GREAT AMERICANS--GARRETT MORGAN IS MORE THAN THE INVENTOR OF THE TRAFFIC SIGNAL
He was born in Kentucky during the Reconstruction Era, in 1877. Though Morgan only had a sixth-grade education (like so may other American inventors) he had a mechanical genius and an entrepreneurial bent. Finding work in a textile factory, he learned how the machines worked, and became the only African American engineer, fixing and improving mechanical problems. In 1907 he opened his own repair shop, and soon launched a clothing business with his wife, an immigrant seamstress from Bavaria. It was an era of difficulty for most Negroes. However Morgan made money, becoming the first black man in Cleveland to own a car. He branched out into cosmetic products, joined a new organization called the NAACP, and soon was donating money to Negro colleges.
Morgan's biggest venture was his safety hood. As a young man, he had seen firefighters struggling to survive the suffocating smoke they encountered in the line of duty. In 1914 Morgan secured a patent for his device, a canvas hood with two tubes. Part of the device held on the wearer’s back filtered smoke outward, while cooling the air inside.

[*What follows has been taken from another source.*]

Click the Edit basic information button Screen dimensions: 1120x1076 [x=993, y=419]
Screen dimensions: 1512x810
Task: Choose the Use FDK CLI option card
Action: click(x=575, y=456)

Garrett's safety hood won accolades and wide adoption in the Northern States, where over 500 cities bought it, over time. He sold the hoods to the U.S. Navy, and the Army used them in World War I. But sales in the segregated South proved challenging. Morgan's hood got great press in 1916, when he used it to save workers in a collapsed tunnel under Lake Erie. But Cleveland's newspapers and city officials left Morgan (who had ventured into the tunnel first) out of the story, lauding other men and ignoring Morgan's heroism. It would take years for the city to recognize his contributions. In 1920, he started a newspaper for African Americans, The Cleveland Call (which today is known as the Call and Post) and opened an all-black country club. In 1923 he patented a mechanical traffic signal which was first used in Cleveland. He later sold it to General Electric. It was widely used, yet Morgan earned only $40,000 for the invention. Morgan died in 1963, vindicated as a hero of the Lake Erie rescue and restored to his place in history.